The Case For Matt Jones
Deep down we all know it, but it never hurts to be reminded. Opportunity and situation are the two biggest predictors of fantasy success. You can’t score fantasy points if the football isn’t in your hands and when it is, playing on a good offense helps facilitate more efficient and productive touches. Matt Jones fits this fantasy football equation successfully and at an affordable draft cost. I hope you’re keeping an open mind because your irrational negative thought process towards Jones is about to change. #StayWoke
Going shopping with your girlfriend on an NFL Sunday is more exciting than what we were forced to witness last season. It never seemed like it, but the corpse of Alfred Morris was continually fed the rock in Washington. By season’s end, Morris had amassed 202 carries while also seeing 13 targets in the passing game. Even though Morris’ touches were uneventful, that doesn’t mean they didn’t happen. With Morris now in Dallas, those 215 opportunities from last season are now up for grabs.
Many speculated Arian Foster would inherit those chances as rumors circulated this summer Washington was going to sign him. However, Foster has since been signed by the Miami Dolphins. Although that hasn’t stopped Jay Gruden from considering bringing in a veteran back, the free agent running back market looks just about as appetizing as Golden Corral leftovers right about now. While pass catching specialist Chris Thompson and 7th Round pick, Keith Marshall, will be involved, there’s little doubt who the top dog will be in 2016. Enter Matt Jones, who himself saw 144 carries and 25 targets in Washington last season.
Just to give you an idea of the kind of workload within the realm of possibilities for Jones this season, let’s do a little exercise. If Jones were to see 70% of the 202 carries vacated by Alfred Morris’ move to Dallas, that would give him an additional 141 carries this season. Adding these increased opportunities to the workload he already saw in 2015, we get a grand total of 285 carries. Here’s the list of running backs who saw more than 285 carries last season: Adrian Peterson and Doug Martin. That’s it, that’s the list. Throw in some inevitable opportunities in the passing game, and Matt Jones is a candidate for 300 touches in 2016.
Not only will Jones receive plenty of opportunities this season, he will also be aided by the offense he plays in. Washington showed last season they are plenty capable of filling up the scoreboard, as they finished with the 10th most points in the league. In Kirk Cousins’ first full year as the starting QB in 2015, he helped put up those points by increasing his passing yards, passing TDs, passer rating and TD-to-INT ratio every month of the season. Heading into 2016 with a full offseason knowing and preparing as the team’s franchise leader, Cousins projects to continue his improvement.
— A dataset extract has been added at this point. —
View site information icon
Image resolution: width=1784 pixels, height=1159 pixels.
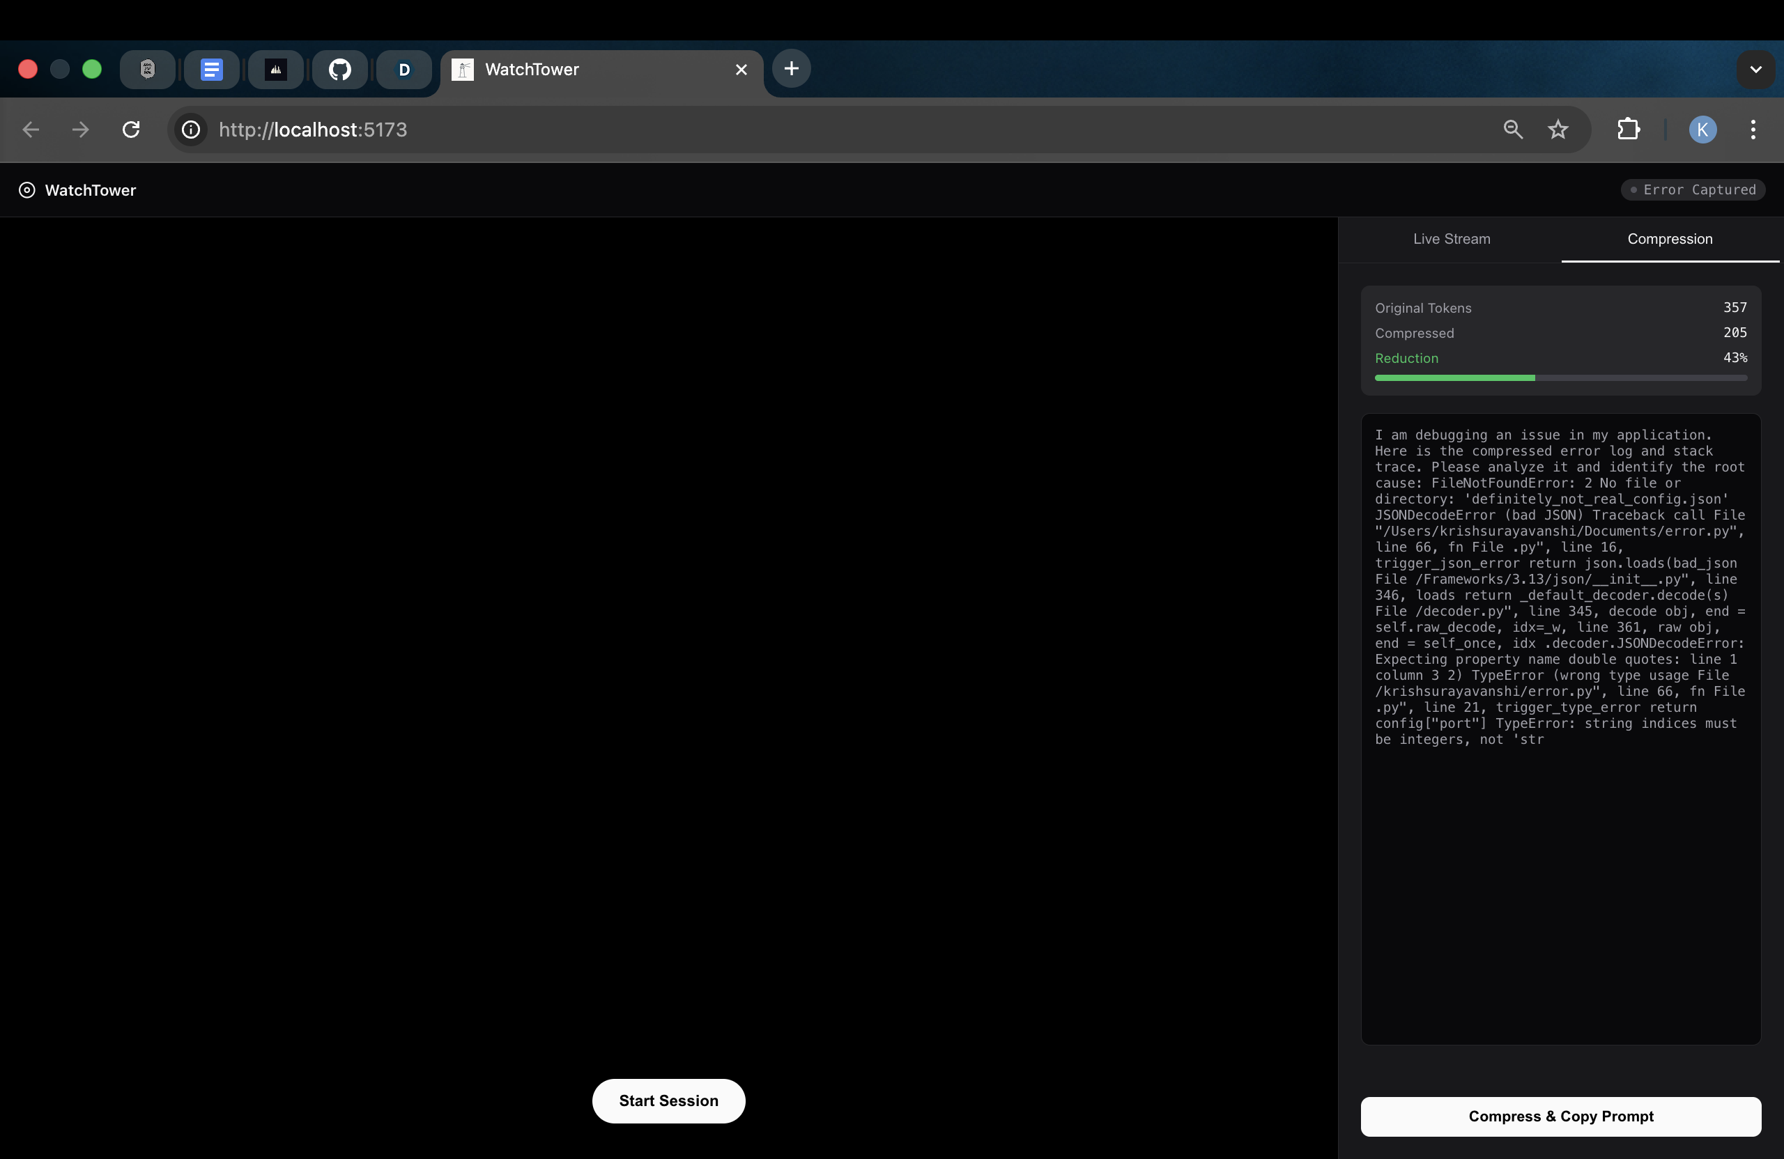pos(191,130)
Helping Cousins along the way will be his impressive stable of pass catchers in Jordan Reed, DeSean Jackson, Pierre Garcon, Jamison Crowder, and rookie Josh Doctson.
Washington successfully moving the ball through the air will force defenses to emphasize more nickel and dime packages as they try to minimize the air assault taking place. This will help Matt Jones see more favorable running situations and less defensive personnel with eight in the box. Jones already scored 4 TDs on limited touches as a rookie and with Washington’s offense likely continuing to score in bunches, Jones’ increased workload makes him a candidate for double-digit scores this season.
Affordable ADP = Value
Despite Jones’ sweet combination of opportunity and situation, he’s still readily available in the 5th Round of drafts. His ADP currently sits at 5.07 in PPR leagues according to Fantasy Football Calculator. DeMarco Murray, Danny Woodhead, and Duke Johnson are all being drafted before Jones despite being projected to share their respective backfields with teammates in 2016. Jeremy Langford is another running back being drafted in the same area as Jones despite reports the Bears will be using a “committee approach” at running back this season themselves. As far as wide receivers go, Jones’ ADP puts him between Jordan Matthews and Larry Fitzgerald, two safe wide receivers but players I can live without.
Jones’ combination of opportunity, situation, and draft cost makes him a perfect RB target for those owners that end up taking stud WRs, Gronk or Jordan Reed, or even a QB such as Cam Newton in the earlier rounds. But regardless of which strategy you choose to utilize on draft day, Jones is a great target for those wanting to acquire guaranteed touches for their fantasy team week in and week out. Washington already tied for the 14th most rush attempts in the league last season and now with the corpse of Alfred Morris out the door, this could very easily be an addition by subtraction situation. Last year’s 3rd Round pick, Matt Jones is ready to roll for Washington in 2016, and he should be for your fantasy team as well.